### Your task
A verbatim copy of all entries is the expected output.

### Input
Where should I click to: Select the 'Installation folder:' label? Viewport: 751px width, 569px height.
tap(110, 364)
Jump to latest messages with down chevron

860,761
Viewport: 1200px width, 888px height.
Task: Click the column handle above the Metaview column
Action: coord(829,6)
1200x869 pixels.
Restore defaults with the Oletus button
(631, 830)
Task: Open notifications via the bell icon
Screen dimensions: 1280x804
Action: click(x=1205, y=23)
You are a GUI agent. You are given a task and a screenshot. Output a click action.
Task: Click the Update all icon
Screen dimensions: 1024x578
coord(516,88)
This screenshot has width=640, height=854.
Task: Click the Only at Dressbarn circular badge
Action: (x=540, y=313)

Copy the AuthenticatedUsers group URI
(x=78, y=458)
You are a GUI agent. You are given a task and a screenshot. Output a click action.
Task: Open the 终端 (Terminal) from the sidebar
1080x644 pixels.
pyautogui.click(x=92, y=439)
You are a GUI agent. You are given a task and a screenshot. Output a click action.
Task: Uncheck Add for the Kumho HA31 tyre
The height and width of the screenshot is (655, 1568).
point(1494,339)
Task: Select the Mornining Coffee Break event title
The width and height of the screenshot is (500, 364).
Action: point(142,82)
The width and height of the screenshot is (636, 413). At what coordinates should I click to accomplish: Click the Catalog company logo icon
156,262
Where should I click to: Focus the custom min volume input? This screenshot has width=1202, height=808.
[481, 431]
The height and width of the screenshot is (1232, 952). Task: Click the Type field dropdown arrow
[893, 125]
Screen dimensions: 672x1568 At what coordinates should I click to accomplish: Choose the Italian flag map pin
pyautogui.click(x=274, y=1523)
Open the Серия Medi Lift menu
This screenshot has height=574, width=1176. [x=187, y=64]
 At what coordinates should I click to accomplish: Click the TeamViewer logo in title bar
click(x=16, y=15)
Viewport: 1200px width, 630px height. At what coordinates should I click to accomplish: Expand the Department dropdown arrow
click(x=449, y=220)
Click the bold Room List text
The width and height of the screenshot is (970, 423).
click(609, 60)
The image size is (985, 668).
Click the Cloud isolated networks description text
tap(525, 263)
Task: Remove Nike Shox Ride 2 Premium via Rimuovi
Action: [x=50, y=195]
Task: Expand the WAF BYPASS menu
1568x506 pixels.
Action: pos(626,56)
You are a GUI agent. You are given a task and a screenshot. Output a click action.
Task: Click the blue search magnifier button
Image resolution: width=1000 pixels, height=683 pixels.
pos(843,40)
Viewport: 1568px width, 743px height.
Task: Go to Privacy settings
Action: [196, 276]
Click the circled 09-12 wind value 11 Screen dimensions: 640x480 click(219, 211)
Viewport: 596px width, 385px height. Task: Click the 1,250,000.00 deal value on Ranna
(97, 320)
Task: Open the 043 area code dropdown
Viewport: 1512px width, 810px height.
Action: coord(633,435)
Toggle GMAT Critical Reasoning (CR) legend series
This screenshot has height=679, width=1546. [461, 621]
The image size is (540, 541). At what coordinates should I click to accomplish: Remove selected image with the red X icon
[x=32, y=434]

### Response
Where should I click to: Select the 'Installation folder:' label? Viewport: 751px width, 569px height.
tap(110, 364)
Jump to latest messages with down chevron

860,761
Viewport: 1200px width, 888px height.
Task: Click the column handle above the Metaview column
Action: coord(829,6)
1200x869 pixels.
Restore defaults with the Oletus button
(631, 830)
Task: Open notifications via the bell icon
Screen dimensions: 1280x804
Action: click(x=1205, y=23)
You are a GUI agent. You are given a task and a screenshot. Output a click action.
Task: Click the Update all icon
Screen dimensions: 1024x578
coord(516,88)
This screenshot has width=640, height=854.
Task: Click the Only at Dressbarn circular badge
Action: (x=540, y=313)

Copy the AuthenticatedUsers group URI
(x=78, y=458)
You are a GUI agent. You are given a task and a screenshot. Output a click action.
Task: Open the 终端 (Terminal) from the sidebar
1080x644 pixels.
pyautogui.click(x=92, y=439)
You are a GUI agent. You are given a task and a screenshot. Output a click action.
Task: Uncheck Add for the Kumho HA31 tyre
The height and width of the screenshot is (655, 1568).
point(1494,339)
Task: Select the Mornining Coffee Break event title
The width and height of the screenshot is (500, 364).
Action: point(142,82)
The width and height of the screenshot is (636, 413). At what coordinates should I click to accomplish: Click the Catalog company logo icon
156,262
Where should I click to: Focus the custom min volume input? This screenshot has width=1202, height=808.
[481, 431]
The height and width of the screenshot is (1232, 952). Task: Click the Type field dropdown arrow
[893, 125]
Screen dimensions: 672x1568 At what coordinates should I click to accomplish: Choose the Italian flag map pin
pyautogui.click(x=274, y=1523)
Open the Серия Medi Lift menu
This screenshot has height=574, width=1176. [x=187, y=64]
 At what coordinates should I click to accomplish: Click the TeamViewer logo in title bar
click(x=16, y=15)
Viewport: 1200px width, 630px height. At what coordinates should I click to accomplish: Expand the Department dropdown arrow
click(x=449, y=220)
Click the bold Room List text
The width and height of the screenshot is (970, 423).
click(609, 60)
The image size is (985, 668).
Click the Cloud isolated networks description text
tap(525, 263)
Task: Remove Nike Shox Ride 2 Premium via Rimuovi
Action: [x=50, y=195]
Task: Expand the WAF BYPASS menu
1568x506 pixels.
Action: pos(626,56)
You are a GUI agent. You are given a task and a screenshot. Output a click action.
Task: Click the blue search magnifier button
Image resolution: width=1000 pixels, height=683 pixels.
pos(843,40)
Viewport: 1568px width, 743px height.
Task: Go to Privacy settings
Action: [196, 276]
Click the circled 09-12 wind value 11 Screen dimensions: 640x480 click(219, 211)
Viewport: 596px width, 385px height. Task: Click the 1,250,000.00 deal value on Ranna
(97, 320)
Task: Open the 043 area code dropdown
Viewport: 1512px width, 810px height.
Action: coord(633,435)
Toggle GMAT Critical Reasoning (CR) legend series
This screenshot has height=679, width=1546. [461, 621]
The image size is (540, 541). At what coordinates should I click to accomplish: Remove selected image with the red X icon
[x=32, y=434]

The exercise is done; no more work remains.